India is today the largest and most populous democracy on earth, with universal adult suffrage.
The Indian Constitution, adopted when India became a Republic on January 26, 1950, safeguards all its people from all forms of discrimination on grounds of race, religion, creed or sex. It guarantees freedom of speech, expression and belief, assembly and association, migration, acquisition of property and choice of occupation or trade.
The achievement of independence was the first step towards creating a modern nation. Today, economic development and social justice are the priorities of the Indian government.
India`s vanguard role in the international anti-colonial struggle has given her natural moral leadership of the Third World in its quest for international peace, equality and justice. India was a moving force behind the formation of the Nonaligned Movement (NAM) in 1961.
At the United Nations Conference on Environment and Development, India strongly asserted the position of the countries of the South that environmental problems cannot be tackled in isolation from economic and developmental issues.

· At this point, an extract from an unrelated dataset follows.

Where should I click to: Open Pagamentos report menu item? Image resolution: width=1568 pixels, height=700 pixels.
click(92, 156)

The international prestige enjoyed by the country has enabled India to take a leading role in multilateral initiatives toward finding solutions to some of the critical issues of the day, such as nuclear disarmament, apartheid, the rights of the Palestinian people, protection of the environment and the evolution of a more just international economic order. Mutual respect and cooperation have also been the basis of India´s relationship with her neighbours.

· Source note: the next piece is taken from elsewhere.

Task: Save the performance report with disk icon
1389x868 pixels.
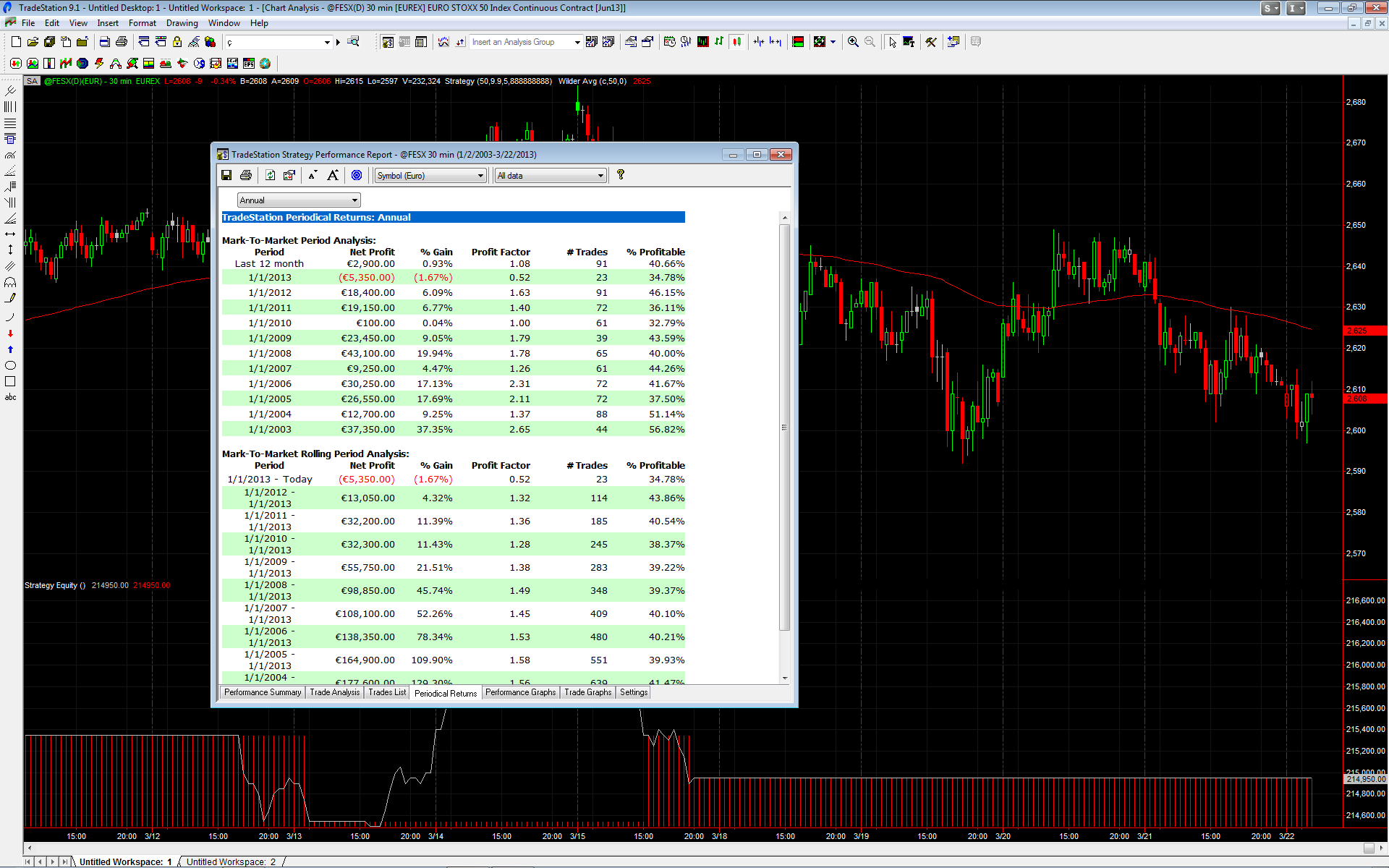Action: 226,175
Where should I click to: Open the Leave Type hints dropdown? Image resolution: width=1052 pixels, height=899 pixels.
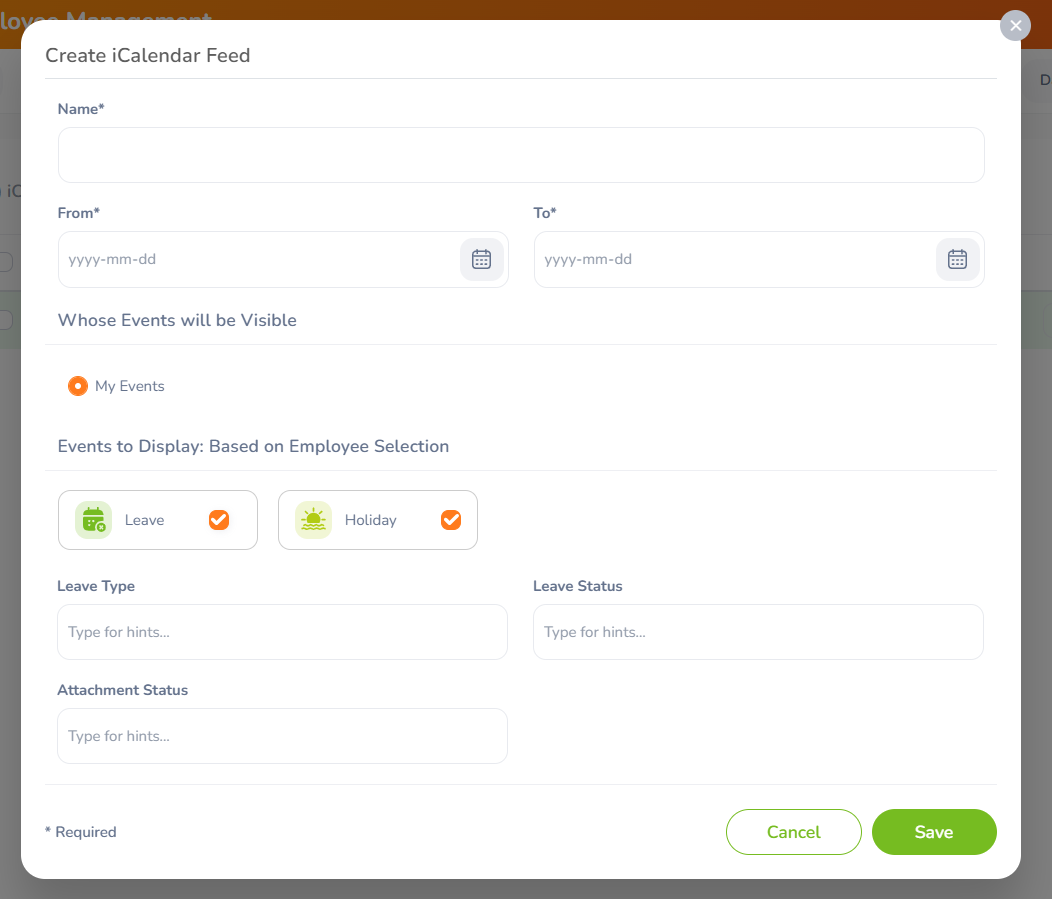click(282, 632)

The U.N. Declaration of the Indian Ocean as a Zone of Peace, which India has consistently supported, is another step in the direction of peace and stability in the era. The moral authority vested in India as a legacy of its anticolonial stand, has
enabled it to play a vigorous and principled role in all international for a, including the United Nations, in efforts to banish all forms of exploitation from the world.
Economy:
India is the 7th largest and 2nd most populous country in the world. A new spirit of economic freedom is now stirring in the country, bringing sweeping changes in its wake. A series of ambitious economic reforms aimed at deregulating the country and stimulating foreign investments has moved India firmly into the front ranks of the rapidly growing Asia Pacific region and unleashed the latent strengths of a complex and rapidly changing nation.

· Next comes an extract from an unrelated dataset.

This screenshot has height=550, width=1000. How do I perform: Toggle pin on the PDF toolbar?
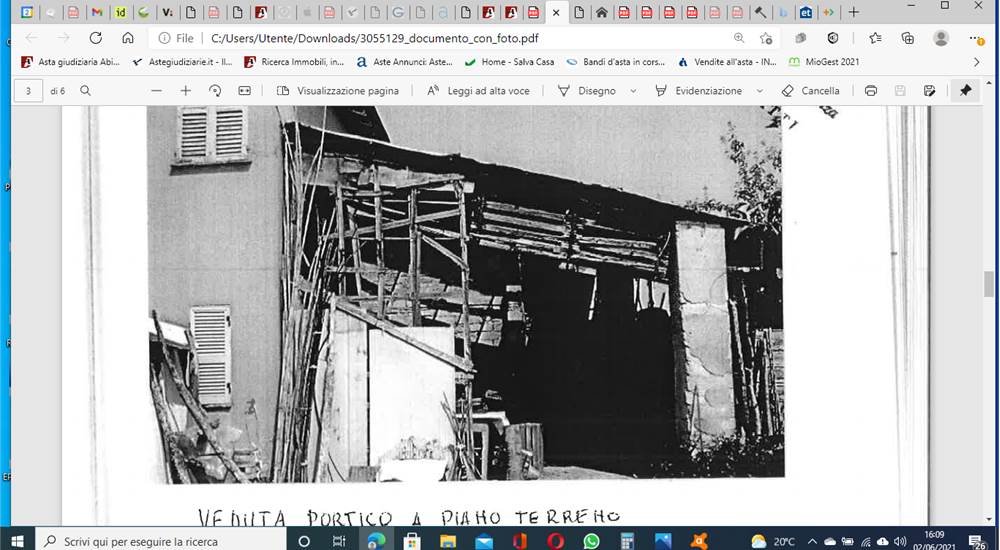click(x=966, y=91)
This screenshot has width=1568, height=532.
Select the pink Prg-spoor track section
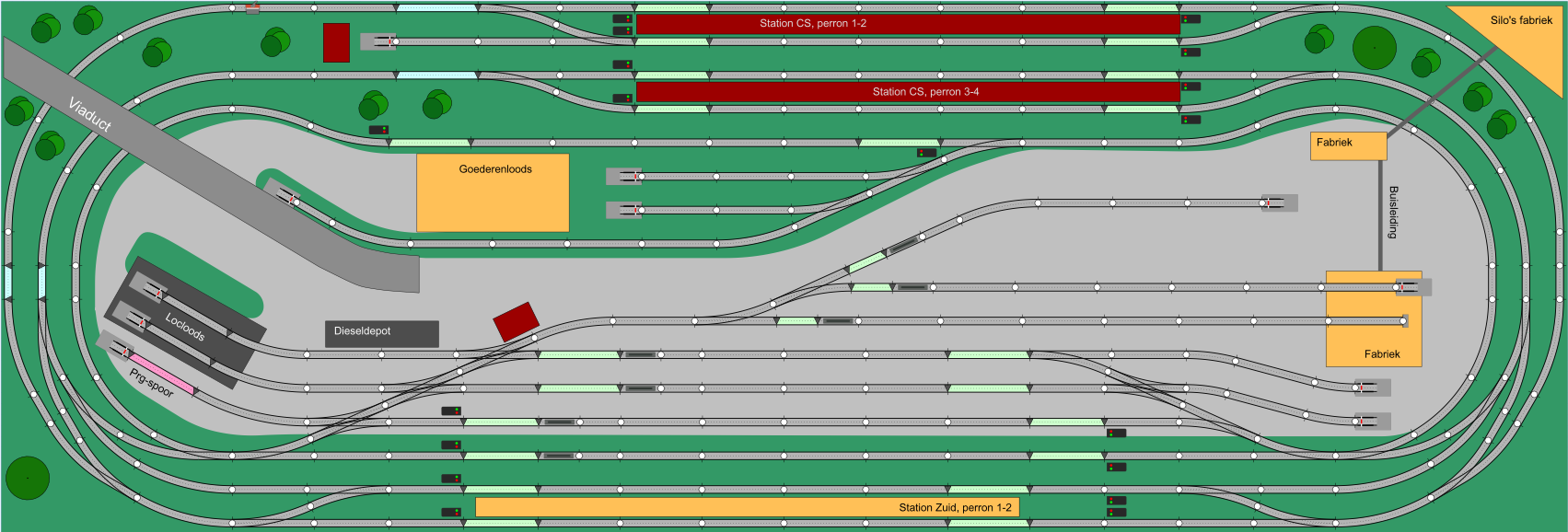click(162, 373)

India´s democracy is a known and stable factor, which has taken deep roots over nearly half a century. Importantly, India has no fundamental conflict between its political and economic systems.. Its political institutions have fostered an open society with strong collective and individual rights and an environment supportive of free economic enterprise.
Today, India is one of the most exciting emerging markets in the world. Skilled managerial and technical manpower that match the best available in the world and a middle class whose size exceeds the population of the USA or the European Union, provide India with a distinct cutting edge in global competition.